This is the fifth part of a collection of seven blog posts about how to write reliable software. When a new developer joins the company we go over this list, and so I’ve decided to organize my thoughts on the subject a bit and share them with a wider audience.

Releasing a feature to your customers is not the end. It’s just the beginning. Remember the quote “You Build It, You Run It”? In order to “run it” you need proper insights into what happens once your customers start using your shiny new feature.

There are three main types of monitoring metrics that you need to pay attention to.

System Health

These are the usual suspects such as CPU and memory usage, disk space, the number of external API calls, database operations etc.

The number of read and write Mongo operations, 24 hours back

The system metrics are the first thing that your operations team is monitoring. However you, the developer, still need to have access to them and you still need to receive any notifications, about thresholds reached. Most of the times your ops team does not know why a particular statistic is going down, or up. They lack the context and only you have it, because you wrote the feature.

No one is posting on Facebook around 4am.

So, if you’re not doing this already, start receiving system notifications today. This will save both you and the ops team a great deal of wasted time. On the other hand, I’ve worked at companies that were not allowing the developers to look at these metrics, citing regulatory PCI compliance. This is utter bullshit as nowhere in the standard does is say that developers should not be able to look at these graphs. What developers should not have access is customer data and personal identifiable information. But you don’t need those in order to monitor production. You just need the aggregate data.

Errors and Exceptions

This is a little bit tricky, as sometimes the developers are catching exceptions and suppressing error messages (which is so wrong). You need to be notified about all abnormal code execution in production.

Mails with production error - do not ignore them

Errors in production need to be fixed with highest priority. Even faster than the bugs found in the current feature under development. Why? Because the customer found this issue! Because the customer is actually using your service and out of his pocket comes your salary. If you do not want to disturb the current iteration schedule, then you need to have a dedicated person or a team looking at the errors and fixing them constantly. More on the problem bug fixing in the next blog post.

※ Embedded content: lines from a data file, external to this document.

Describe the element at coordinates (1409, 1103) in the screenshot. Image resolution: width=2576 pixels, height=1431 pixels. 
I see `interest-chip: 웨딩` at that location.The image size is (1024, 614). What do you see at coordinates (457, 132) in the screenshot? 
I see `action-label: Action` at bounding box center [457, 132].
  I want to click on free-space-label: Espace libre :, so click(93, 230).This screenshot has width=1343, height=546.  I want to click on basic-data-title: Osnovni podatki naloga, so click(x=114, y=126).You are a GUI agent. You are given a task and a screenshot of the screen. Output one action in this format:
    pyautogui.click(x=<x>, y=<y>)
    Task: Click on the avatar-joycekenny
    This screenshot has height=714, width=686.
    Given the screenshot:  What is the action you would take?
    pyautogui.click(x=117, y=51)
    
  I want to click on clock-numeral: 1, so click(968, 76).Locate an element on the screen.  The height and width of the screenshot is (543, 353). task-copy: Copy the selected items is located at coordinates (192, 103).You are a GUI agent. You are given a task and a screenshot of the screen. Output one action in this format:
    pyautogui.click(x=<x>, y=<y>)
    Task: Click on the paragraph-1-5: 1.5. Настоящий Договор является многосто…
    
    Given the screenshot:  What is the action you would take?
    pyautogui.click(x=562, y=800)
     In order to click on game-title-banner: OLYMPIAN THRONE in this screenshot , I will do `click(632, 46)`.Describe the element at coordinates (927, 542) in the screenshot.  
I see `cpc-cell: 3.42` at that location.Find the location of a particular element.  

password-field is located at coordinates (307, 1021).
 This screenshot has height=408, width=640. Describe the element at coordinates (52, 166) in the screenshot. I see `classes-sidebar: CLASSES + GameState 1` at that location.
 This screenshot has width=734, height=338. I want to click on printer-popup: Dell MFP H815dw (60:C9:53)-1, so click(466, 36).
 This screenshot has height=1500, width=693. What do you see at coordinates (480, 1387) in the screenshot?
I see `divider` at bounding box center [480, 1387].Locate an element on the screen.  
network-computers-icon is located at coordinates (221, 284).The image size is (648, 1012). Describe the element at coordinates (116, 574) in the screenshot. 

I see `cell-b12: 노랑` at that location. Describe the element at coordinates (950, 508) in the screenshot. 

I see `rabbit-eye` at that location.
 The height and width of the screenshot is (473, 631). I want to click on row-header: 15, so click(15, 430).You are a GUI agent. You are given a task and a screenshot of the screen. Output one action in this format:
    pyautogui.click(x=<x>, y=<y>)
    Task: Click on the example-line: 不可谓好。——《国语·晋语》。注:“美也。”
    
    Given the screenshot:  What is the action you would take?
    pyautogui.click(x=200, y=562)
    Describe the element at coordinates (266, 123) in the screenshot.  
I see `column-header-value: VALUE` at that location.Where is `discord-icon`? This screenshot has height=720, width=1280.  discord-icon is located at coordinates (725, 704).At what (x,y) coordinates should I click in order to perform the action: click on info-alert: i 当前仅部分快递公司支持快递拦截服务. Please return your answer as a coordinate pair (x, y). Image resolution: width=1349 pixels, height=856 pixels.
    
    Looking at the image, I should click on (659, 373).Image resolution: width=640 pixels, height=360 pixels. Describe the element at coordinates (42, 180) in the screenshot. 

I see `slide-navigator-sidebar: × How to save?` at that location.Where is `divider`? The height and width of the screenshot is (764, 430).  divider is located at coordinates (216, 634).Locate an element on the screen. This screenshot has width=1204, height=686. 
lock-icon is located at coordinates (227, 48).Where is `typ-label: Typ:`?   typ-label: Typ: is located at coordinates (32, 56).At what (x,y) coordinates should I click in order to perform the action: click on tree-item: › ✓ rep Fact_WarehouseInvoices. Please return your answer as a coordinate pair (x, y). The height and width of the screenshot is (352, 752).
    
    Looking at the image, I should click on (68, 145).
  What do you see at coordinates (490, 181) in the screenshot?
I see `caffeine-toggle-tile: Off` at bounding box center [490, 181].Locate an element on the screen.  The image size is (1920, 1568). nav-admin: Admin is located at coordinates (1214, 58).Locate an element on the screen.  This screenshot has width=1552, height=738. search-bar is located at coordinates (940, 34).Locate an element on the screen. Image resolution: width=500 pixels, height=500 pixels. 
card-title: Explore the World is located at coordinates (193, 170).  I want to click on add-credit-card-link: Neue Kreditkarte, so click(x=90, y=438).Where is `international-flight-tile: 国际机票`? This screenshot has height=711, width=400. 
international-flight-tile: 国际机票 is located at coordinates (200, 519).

The rate of errors for the last 24 hours

Business Metrics

These depend on what kind of service you provide - e.g. if you’re a streaming service provider (Netflix, Amazon) maybe track how many movies are being watched. If you’re an e-shop then track the number of orders per day.

What's valuable for your business?

Businesses are diverse, but they have one goal in common — they all need to make money (otherwise they are call non-profit organizations). Make sure you track and monitor the revenue. This maybe too sensitive in some companies depending on structure, politics, etc. Be careful, your mileage may vary.

Notice that on some of the graphs above there is a thin vertical line. This line represents the time when we pushed a release to production. In the screenshots above, it’s only one release for that day, but some days, there are more than 20 releases. Why is this correlation is important? You want to know if after a certain release, the disk writes went 50% up, or the external requests are 70% down. Then you can easily revert the change or if you’re following the first habit — to work in small increments — you will find the culprit immediately.

The methods above work for a backend application when you can peek inside the processes. Your frontend however is being executed on the client browser and by default you don’t have any visibility there. So far, the best solution I’ve seen to solve this problem is track.js.

How about if you’re not working on a SaaS product, but on one that is installed on customers premises. Usually you don’t have realtime monitoring data. That is true, but it’s also true that you can architecture your product to periodically ‘phone home’ and send usage data. If this is not possible then it may send data only when a problem happens — crash, exception, error. Customers usually do not object to this practice because they like more than anyone else for the problem to be fixes. Most of the desktop OSes are doing this now anyway?

OSX reporting a crash

The same is true for the current mobile OSes:

Backtrace from a crashed iOS game send to the developer

There are a number of ways to consume the information from production, have a TV in your room, receive emails, receive text message or notifications in the group chat. There is no univeral rule, pick the solution(s) that the team agrees on are the best. Next week we’re going to talk about that to do with those notifications.

The bottom line is: The same way the pilots are not flying blind, you want to have as much insights as possible as to what happens with your application when your customers are using it.